El escenario político europeo, con su constante flujo de cambios y alteraciones, se ha introducido en el ámbito español, impactando de manera particular en el espacio de las izquierdas y, más específicamente, en la figura de Yolanda Díaz. Este impacto no ha tenido la misma resonancia que en Alemania o Francia, pero ha generado un notable revuelo en la política española.
El término «espacio» se ha popularizado en la jerga política moderna, reemplazando la noción de «partidos». Este cambio de terminología refleja una tendencia a enfocar más en las personalidades individuales, con líderes carismáticos que definen la identidad de un movimiento, como ha sucedido con Díaz en Sumar. Esta estructura, denominada estructura cesarista, centra la identidad y la dinámica de un movimiento en torno a una figura dominante, cuyo estado de ánimo puede incluso convertirse en un termómetro político. Este modelo ya se implementó en Podemos, con Pablo Iglesias como líder, y Díaz ha optado por seguir un camino similar en Magariños.
A medida que las fuerzas políticas tradicionales han adoptado la lógica de los movimientos, las estructuras partidarias se han vuelto más flexibles y menos jerarquizadas.
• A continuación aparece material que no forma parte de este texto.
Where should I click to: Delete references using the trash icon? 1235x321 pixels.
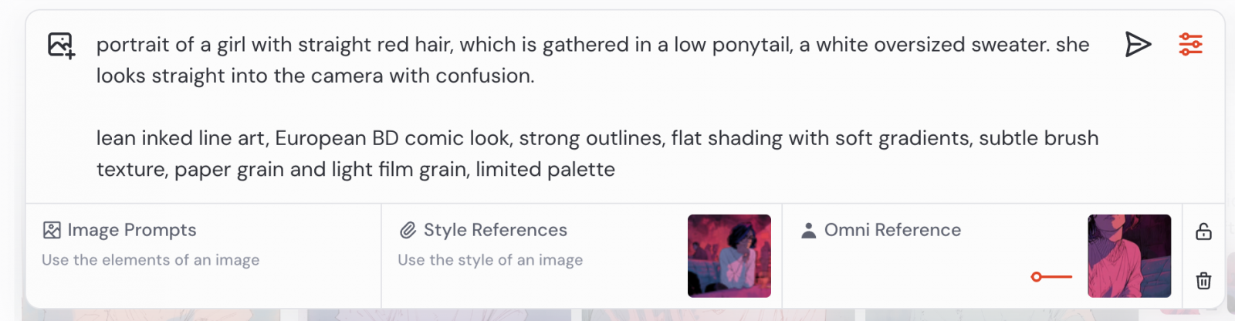click(x=1203, y=280)
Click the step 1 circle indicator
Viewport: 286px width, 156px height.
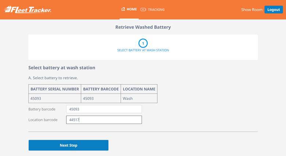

Esta tendencia hacia estructuras más ligeras, con menos «barones» y una organización que funciona de arriba hacia abajo, recuerda al modelo seguido por Emmanuel Macron en Francia. Díaz, como Macron, nunca ocultó su rechazo a la rigidez de los partidos políticos tradicionales, lo que la llevó a formar una plataforma con poca fuerza para el activismo político.
Las consecuencias de renunciar a las estructuras sólidas son significativas. Al hacerlo, la acción política se reduce a una apelación al público cada cuatro años. La feminista Jo Freeman denominó este fenómeno como “La tiranía de la falta de estructuras”. En ausencia de una estructura formal, se crean inevitablemente estructuras informales que pueden conducir al abuso, especialmente en el ámbito de las luchas por el poder.
Algunos críticos sostienen que el problema de Díaz era la influencia del sanchismo, mientras que otros argumentan que su mayor error fue intentar «matar» a Podemos sin lograrlo. Pablo Iglesias, por su parte, parecía dispuesto a ser derrotado en esta batalla, viendo las primarias como una transacción justa para llegar a un acuerdo con Sumar. No obstante, Iglesias siempre ha creído en el principio de «cuanto peor, mejor«, viendo en la derecha en el poder un trampolín para sus propias ambiciones.
Díaz, sin embargo, parece no haber comprendido que la fundación de un nuevo régimen requiere tomar decisiones difíciles y enfrentar conflictos, tal como lo hicieron Pedro Sánchez en 2017 y Felipe González en 1979. Es necesario llenar «la voluntad de cambio» con un «nosotros» donde las divisiones sean políticas y no personales.
En un país con una larga tradición de conflictos internos en la izquierda, la unificación de las fuerzas políticas de este espectro es una tarea complicada. Pero la unión no se logra simplemente agrupando a las partes, y las cuestiones personales han ocupado demasiado el centro de la escena en los últimos tiempos. Aún queda por ver cuál será el resultado de estas tensiones y cambios en el panorama político español.